The other day, my husband asked me if most woman were angry about Harvey Weinstein’s issues. My husband works with mostly men, so I am the voice of all woman for him. I told him “angry, yes. Surprised? Not even a little.” He was also surprised to hear that earlier in my life, I had twice been fired from jobs for not being agreeable to a man’s unwanted attentions. I hadn’t mentioned it, because it is so common I hadn’t thought much about it since it happened.
This made me realize that most men probably don’t know how common this behavior really is. So, on that note this one’s for you men:
-Almost every woman you know who has had a job has at one point been sexually harassed.
-A large number of those same woman have either quit or been fired because of it.
-In almost EVERY company there is at least one man the women in the office warn each other about. Frequently, the guy still works there because he is a manager of some kind or a top salesperson and seemingly untouchable.
-Almost every woman you know has known a woman who did complain about someone’s actions at work, and it didn’t go well for them. They become an office cautionary tale that keeps other woman from complaining.

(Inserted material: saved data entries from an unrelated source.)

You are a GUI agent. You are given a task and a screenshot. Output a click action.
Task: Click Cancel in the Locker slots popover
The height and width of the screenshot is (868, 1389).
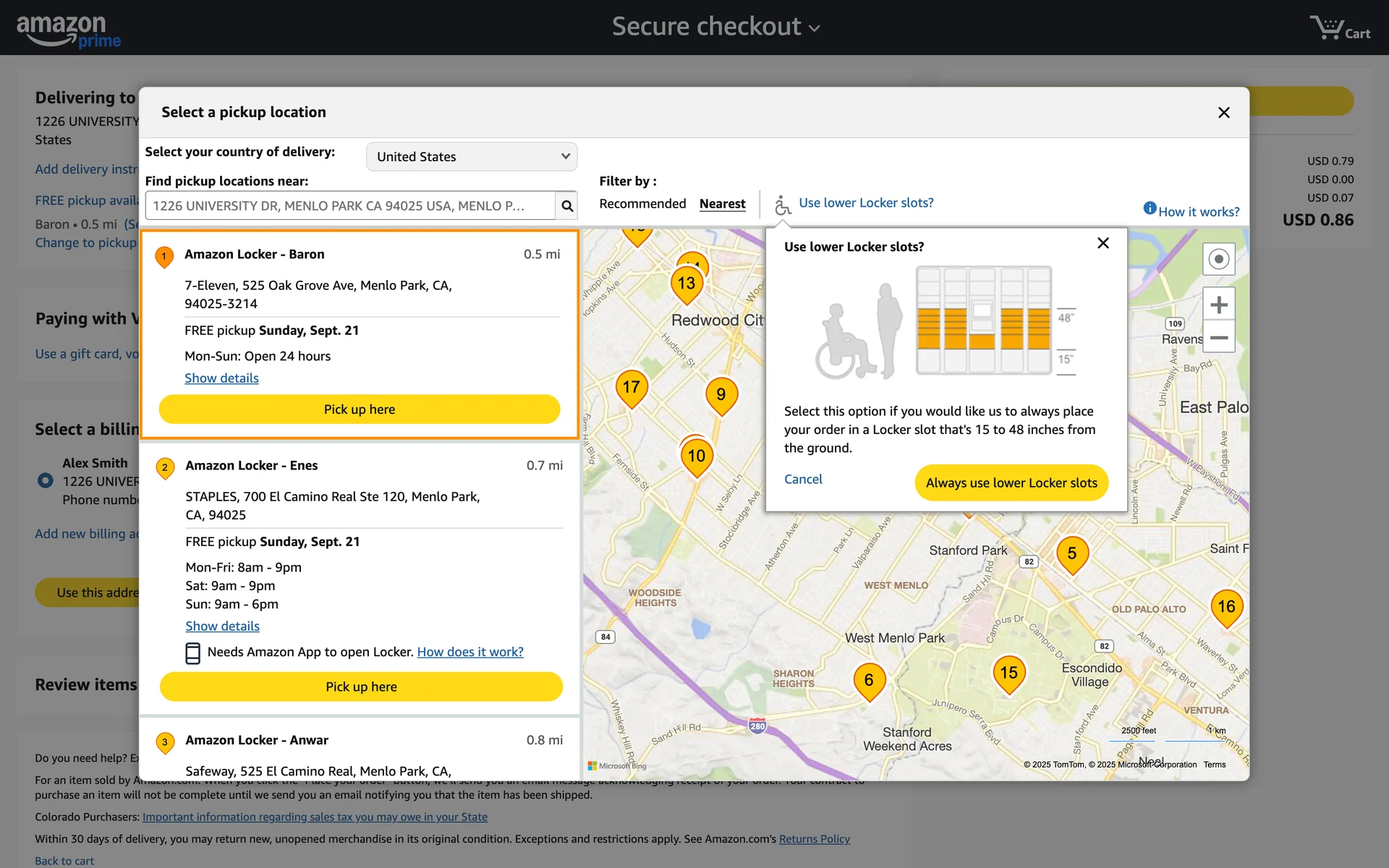tap(803, 479)
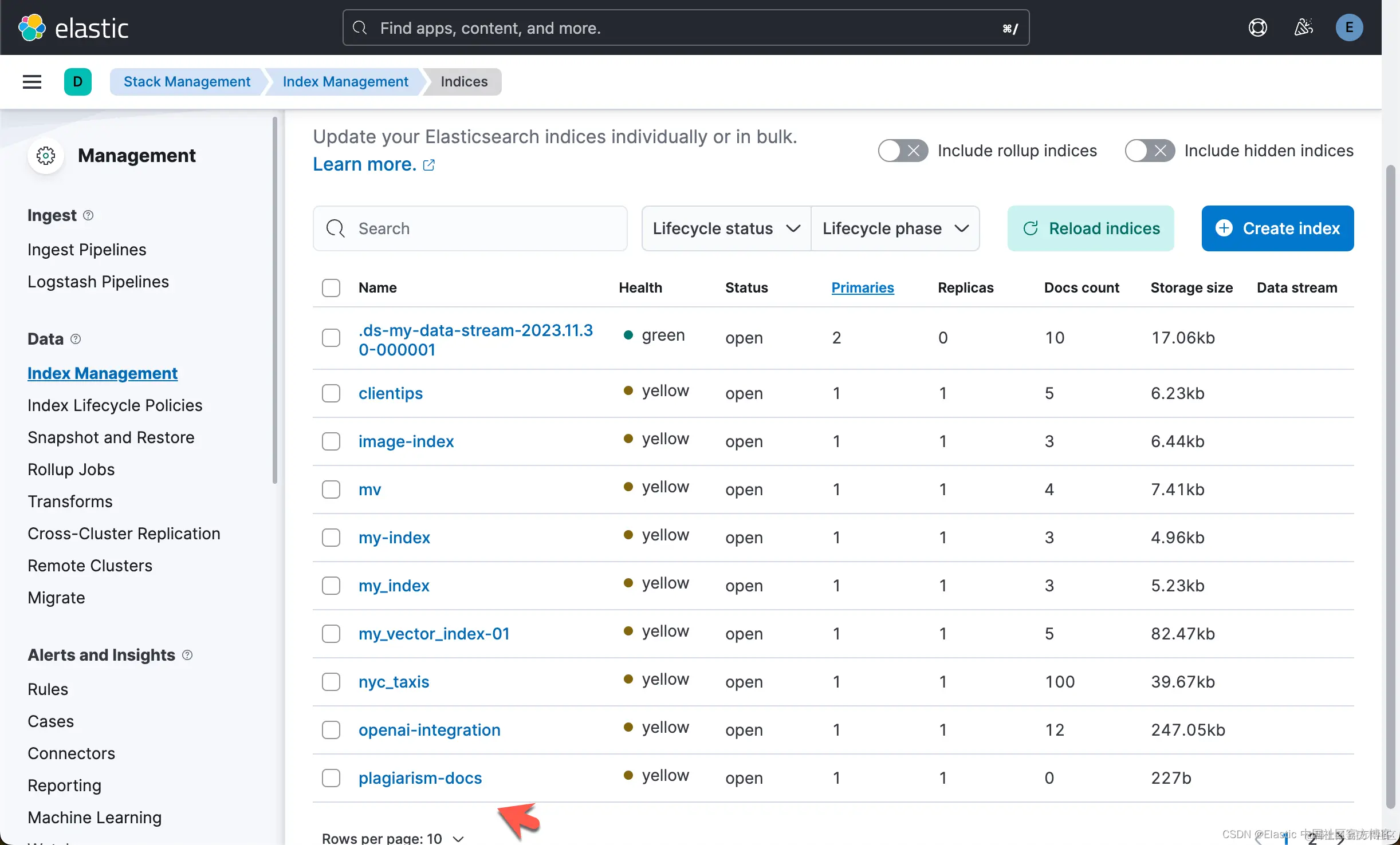Expand the Lifecycle phase filter

click(x=895, y=228)
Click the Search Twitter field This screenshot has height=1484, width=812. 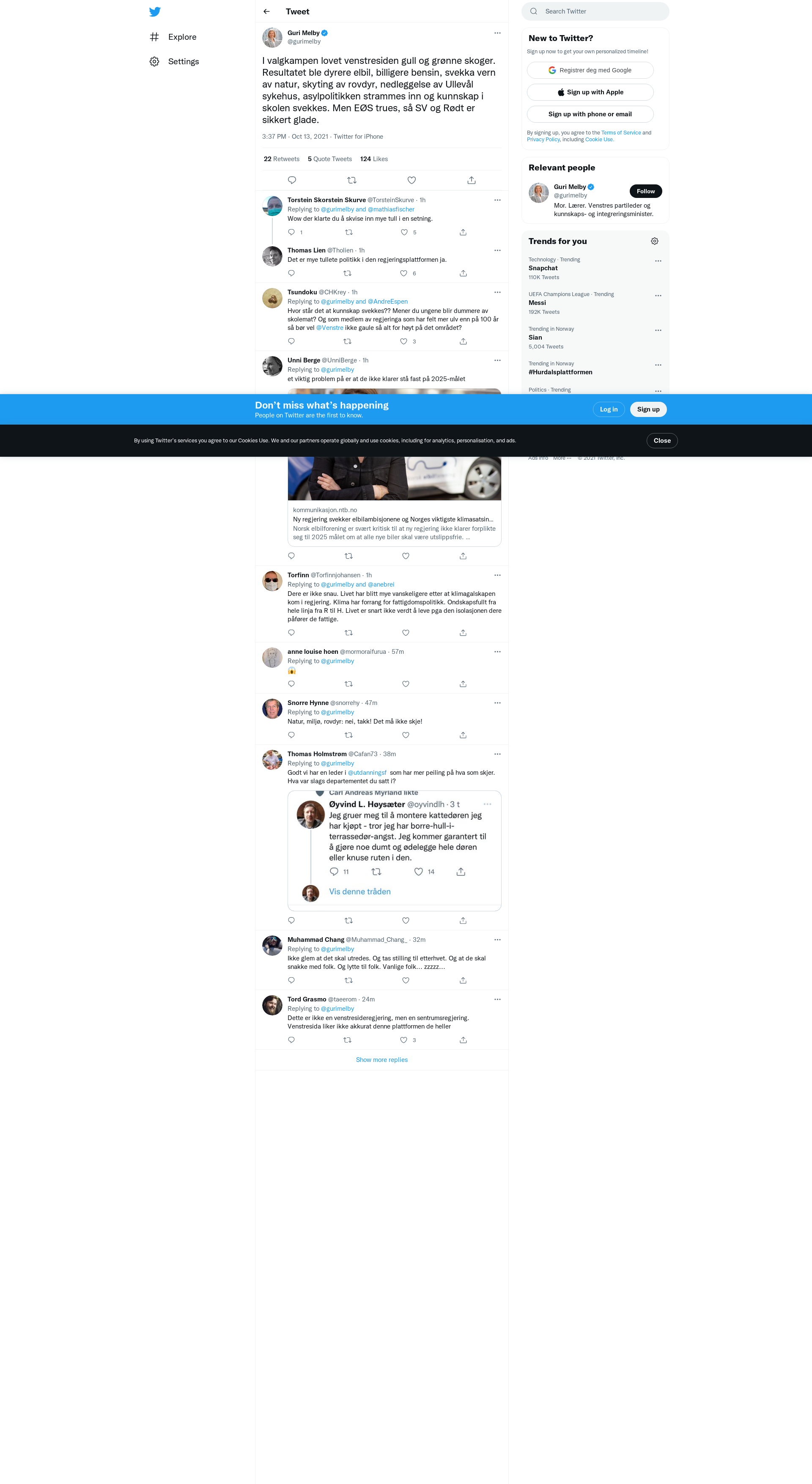pyautogui.click(x=599, y=11)
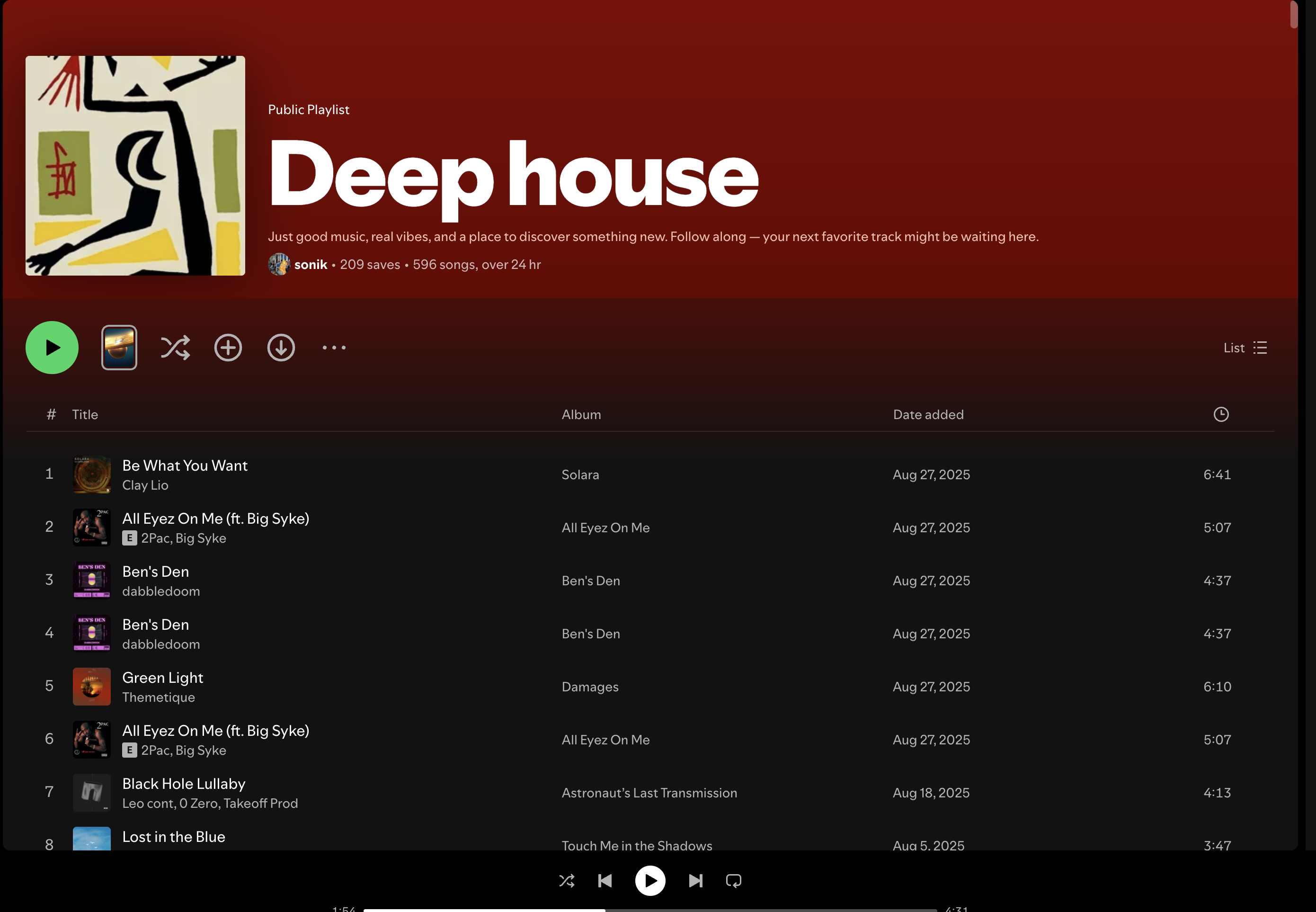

-Those same women get to sit by and watch the D-bags get promoted over them repeatedly. Women with more experience are frequently overlooked for promotions and salary increases.
I feel sorry for the 16-year-old girl working at her first job in food service right now, being asked out on dates by her boss and thinking that this is what she is to expect from having a job.
Are we mad? Yes, we are; but, sadly woman have largely become used to this behavior and are not raising the alarm enough when it does happen.
So, what do we do?
Well, we all (men too) need to stop excusing that behavior by saying “boys will be boys” or “that’s just the way he is.” All of us need to say something when this happens. Not just the woman.
Women, we need to teach our daughters how to say, “no thanks, not interested” in a much clearer and more definitive way. I hear all the time from men that they “weren’t clear she didn’t like it.”
To everyone’s credit, I think it is getting better for woman out there. Generally, this behavior isn’t tolerated the way it was; but it’s clear we still have a long way to go.
Bottom line; we all need to work on being kind, loving, and respectful to each other and to say something when someone is not. That’s how we make the world a better place. So as Jim Jeffreys says, “we can all do better.” Let’s start that now.